As she testified, Trump went on Twitter to defend his right to hire and fire ambassadors at will, and claimed without evidence "that everywhere Marie Yovanovitch went turned bad."
Rep. Adam B. Schiff (D-Calif.), chairman of the House Intelligence Committee, defended Yovanovitch's long, impressive record with the State Department and accused the president of trying to intimidate her and others who are cooperating with the inquiry.
"I want to let you know, ambassador, that some of us here take witness intimidation very, very seriously," Schiff said.
Democrats on the House Intelligence Committee are weighing whether to file articles of impeachment against the president after learning that for months he and allies worked to leverage $400 million in aid and a White House meeting to coerce new Ukrainian President Volodymyr Zelenskiy into publicly committing to begin investigations into the 2016 election and a natural gas company that employed the son of a potential 2020 Trump rival, former Vice President Joe Biden.
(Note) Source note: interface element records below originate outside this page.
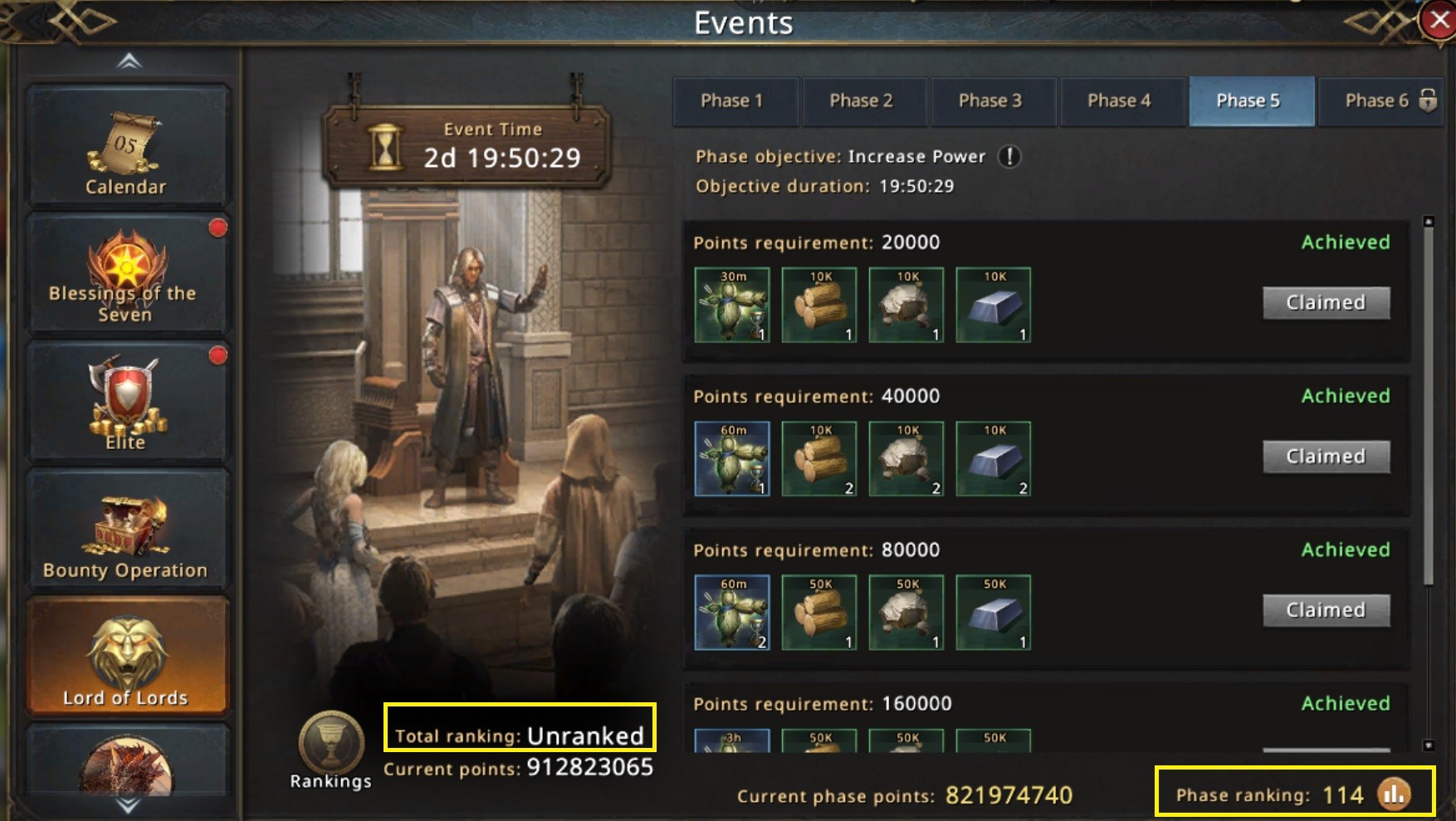This screenshot has width=1456, height=821.
Task: Click the reward list scrollbar down arrow
Action: pyautogui.click(x=1429, y=745)
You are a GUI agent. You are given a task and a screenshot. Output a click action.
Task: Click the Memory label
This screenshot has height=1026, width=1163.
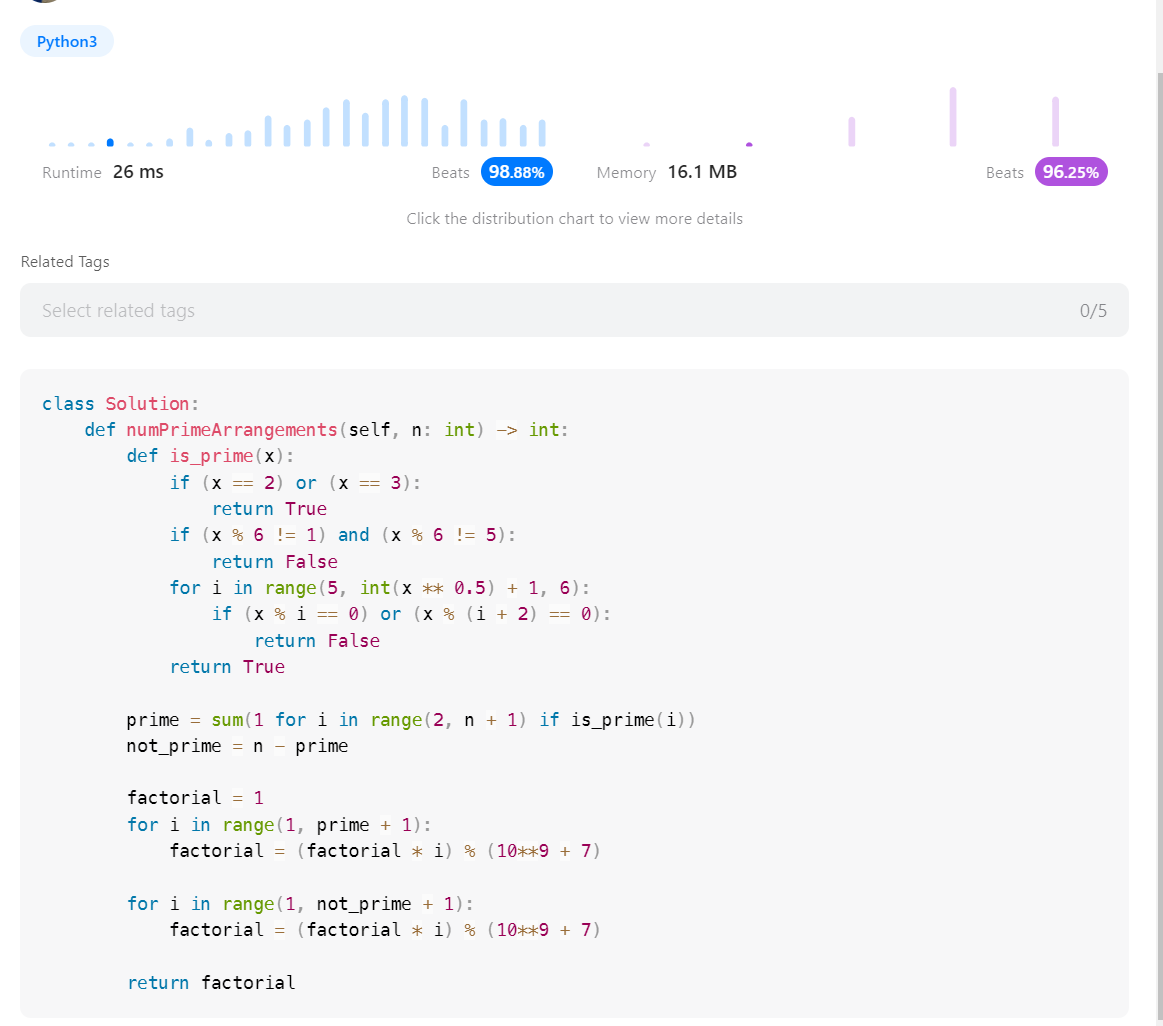pos(626,172)
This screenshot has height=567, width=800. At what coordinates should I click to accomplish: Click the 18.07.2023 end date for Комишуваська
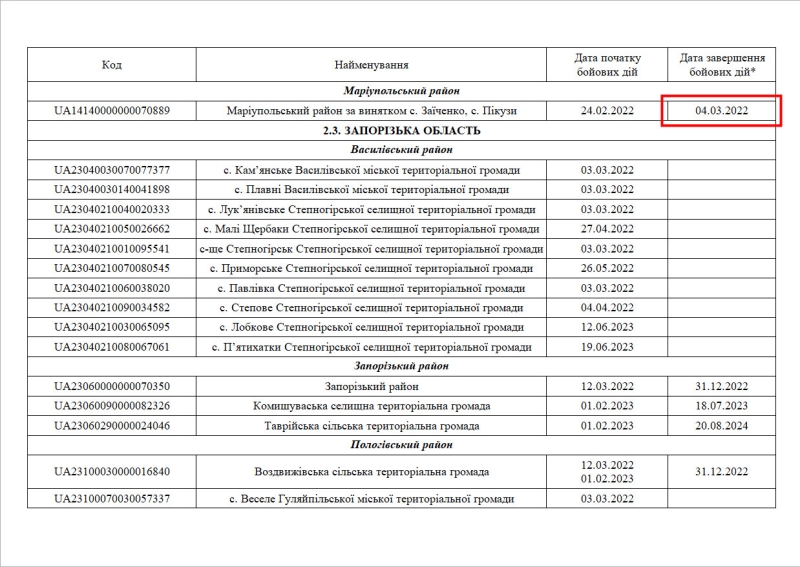pos(721,406)
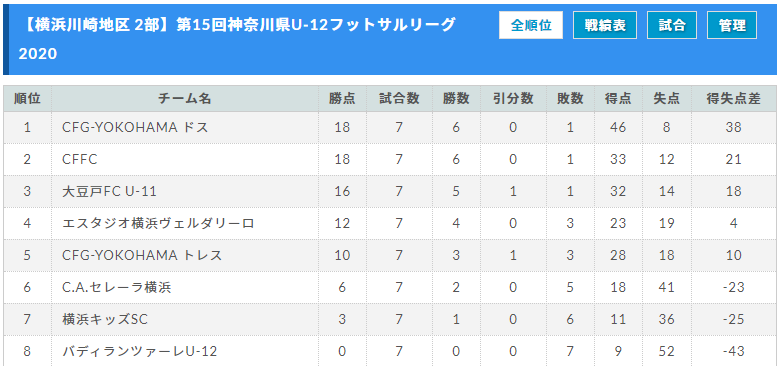
Task: Click the 失点 column header
Action: (667, 99)
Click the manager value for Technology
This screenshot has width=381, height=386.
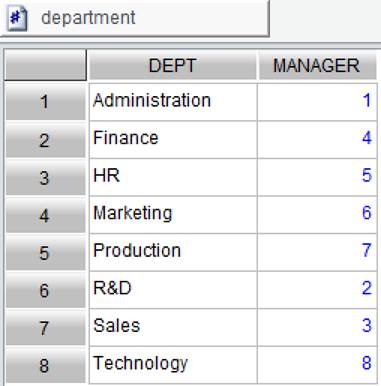(x=317, y=365)
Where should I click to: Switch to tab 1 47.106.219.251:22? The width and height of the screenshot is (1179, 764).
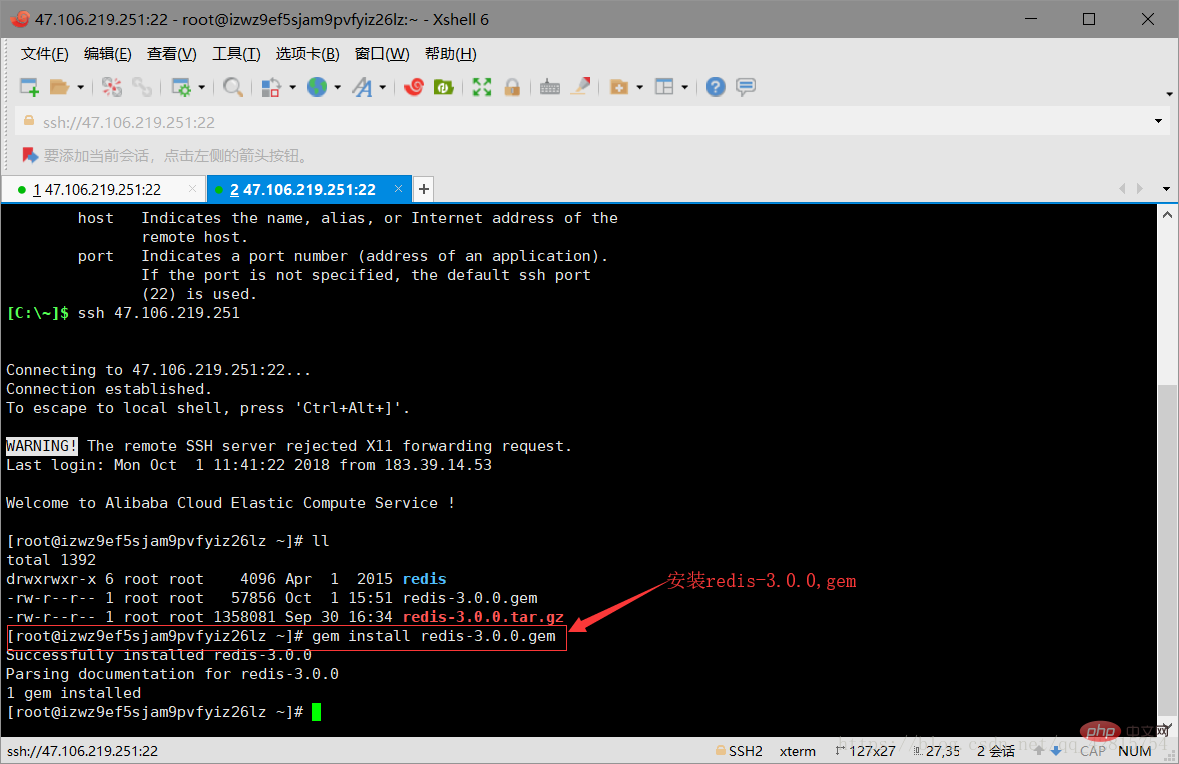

The inquiry continues next week with three days of public hearings.
The inquiry began with a whistleblower complaint that raised concerns about the content of a July 25 phone call between Trump and Zelenskiy, but Democrats have seized on a broader narrative that Trump and Giuliani worked on foreign policy outside the normal, established boundaries in order to benefit the president politically.
"She's really witness to, and kind of the victim of, the first chapter" of the plan, said an official working on the impeachment inquiry who was not authorized to speak publicly.
Yovanovitch and other State Department witnesses told representatives in closed-door depositions that the envoy, who has served under both parties and was known for her anti-corruption efforts in post-Soviet countries, was seen as a hindrance to that plan and was driven out through a concentrated effort to convince Trump and conservatives that she favored Democrat Hillary Clinton in the 2016 presidential election.
Transcripts of depositions show several others have testified that the accusations against Yovanovitch have no basis in fact, and that a former Ukrainian prosecutor bragged about lying about the diplomat to an American journalist, who published several articles about Yovanovitch in March 2019 that were quickly picked up by conservative media personalities including Sean Hannity and Laura Ingraham. The State Department declined to defend Yovanovitch despite pleas from embassy employees, other witnesses have said.
Rep. Eric Swalwell (D-Calif.), a member of the Intelligence Committee, said before the testimony that while the president has the right to hire and fire federal employees, Yovanovitch "was fired to clear the decks for the president's corrupt scheme to play out."
"Yes, it's humiliating that he smeared her, that others were smearing her and that she lost her job in Ukraine because of it. But this is bigger than her," Swalwell said. "Are presidents allowed to use ambassadors or move ambassadors so that they can corruptly benefit from it?"
Just as the hearing was beginning, the White House released a summary memo of an April call in which Trump congratulated Zelenskiy for winning the Ukrainian election. It was unclear whether the account is a complete transcript. It does not include talk about corruption in Ukraine, something specifically highlighted in the White House readout of the call released in April.
Ahead of Yovanovitch's testimony, Trump ally Rep. Mark Meadows (R-N.C.) dismissed it as a sideshow, saying she was recalled to Washington in May, months ahead of the July 25 phone call between Trump and Zelenskiy.
"She was not there during the relevant time that this whole impeachment inquiry is to address. She was gone. And so, this is a sidebar meant to have a different narrative that has nothing to do with the potential impeachable offenses," Meadows said.
He said Democrats are putting Giuliani front and center on purpose.
"They believe by impeaching Giuliani they can impeach the president," Meadows said. "That's a harder sell on Main Street."